In my two latest columns, I have been reviewing the book _Managing Cyber-Security Resources: A Cost-Benefit Analysis_ by Lawrence A. Gordon & Martin P. Loeb. Today I’ll continue with a couple more of the chapters in this excellent resource for IA managers.
Chapter 2, entitled "A Cost-Benefit Framework for Cybersecurity," begins with clarification of the distinction between operating costs and capital investments - a touchy subject for a countenance because, as the authors point out, our rapidly changing technical and threat environments mean that much of what we buy has to be replaced relatively quickly.
From some standpoints, it would make much more sense to regard IA expenditures as operating expenses. The authors write, "the fact that corporate balance sheets usually do not explicitly report cyber security investments, even though such investments are critical assets for organizations operating in the digital economy, supports the observation that firms generally expense cyber security investments." They add, "Indeed, a good way to view all costs related to cybersecurity activities is to think of them as capital investments with varying time horizons."
Next, the authors define the principles of cost-benefit analysis; in essence, "the organization should keep increasing its security activities as long as the incremental benefits from increases in such activities exceed the incremental cost of those activities."

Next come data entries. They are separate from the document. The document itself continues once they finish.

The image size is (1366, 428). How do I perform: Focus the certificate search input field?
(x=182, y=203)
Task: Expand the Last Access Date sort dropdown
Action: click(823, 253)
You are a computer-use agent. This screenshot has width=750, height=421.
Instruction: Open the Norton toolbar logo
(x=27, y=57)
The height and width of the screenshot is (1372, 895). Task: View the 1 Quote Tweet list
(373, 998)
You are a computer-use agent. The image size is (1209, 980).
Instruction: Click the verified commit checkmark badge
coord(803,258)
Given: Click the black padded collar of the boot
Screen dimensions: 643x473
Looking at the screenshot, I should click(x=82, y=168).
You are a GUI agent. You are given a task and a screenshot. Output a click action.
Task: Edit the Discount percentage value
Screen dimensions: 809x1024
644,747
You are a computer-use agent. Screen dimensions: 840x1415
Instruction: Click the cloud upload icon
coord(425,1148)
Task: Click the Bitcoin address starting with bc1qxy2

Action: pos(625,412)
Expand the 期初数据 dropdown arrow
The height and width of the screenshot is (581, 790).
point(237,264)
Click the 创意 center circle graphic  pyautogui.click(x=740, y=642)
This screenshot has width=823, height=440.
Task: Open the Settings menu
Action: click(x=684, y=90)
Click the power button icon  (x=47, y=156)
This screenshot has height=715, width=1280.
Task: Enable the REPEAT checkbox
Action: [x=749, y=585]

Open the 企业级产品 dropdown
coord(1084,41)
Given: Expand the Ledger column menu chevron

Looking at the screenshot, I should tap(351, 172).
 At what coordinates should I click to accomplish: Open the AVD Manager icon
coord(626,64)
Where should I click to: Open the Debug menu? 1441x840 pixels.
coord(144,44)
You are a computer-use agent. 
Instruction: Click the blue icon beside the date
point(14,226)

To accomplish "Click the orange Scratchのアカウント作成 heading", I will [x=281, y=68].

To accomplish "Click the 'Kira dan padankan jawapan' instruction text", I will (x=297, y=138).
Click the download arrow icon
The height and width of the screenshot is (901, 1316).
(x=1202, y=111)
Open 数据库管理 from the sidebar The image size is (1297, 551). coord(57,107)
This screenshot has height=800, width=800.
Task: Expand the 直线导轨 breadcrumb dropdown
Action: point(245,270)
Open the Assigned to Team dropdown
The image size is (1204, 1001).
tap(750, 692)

They then discuss the net present value (NPV) model, which takes into account the costs of investments over time (e.g., the costs of financing and lost investment opportunities) and values such as loss avoidance and the incremental gains associated with those benefits - all expressed in constant currency values. They explain the internal rate of return (IRR) and return on investment (ROI) and then provide detailed scenarios and calculations to help readers get used to these quantitative concepts.
Chapter 3, "The Costs and Benefits Related to Cybersecurity Breaches," explores how managers can classify and evaluate direct and indirect costs as well as explicit and implicit costs.
These two dimensions are orthogonal (independent). Direct costs can be traced to specific security incidents, whereas indirect costs include IA overhead such as firewalls and other security devices or personnel costs for IA teams. Explicit costs are those tied specifically to IA; implicit costs include consequential damages such as opportunity costs.
The authors discuss the uncertainty of cost estimation and referred to research they have conducted and published on these matters. Their findings suggest "that it is a myth to assume that all cybersecurity breaches have a significant economic impact on organizations… However, the cybersecurity breaches associated with confidentiality do indeed tend to have a significant economic impact on organizations."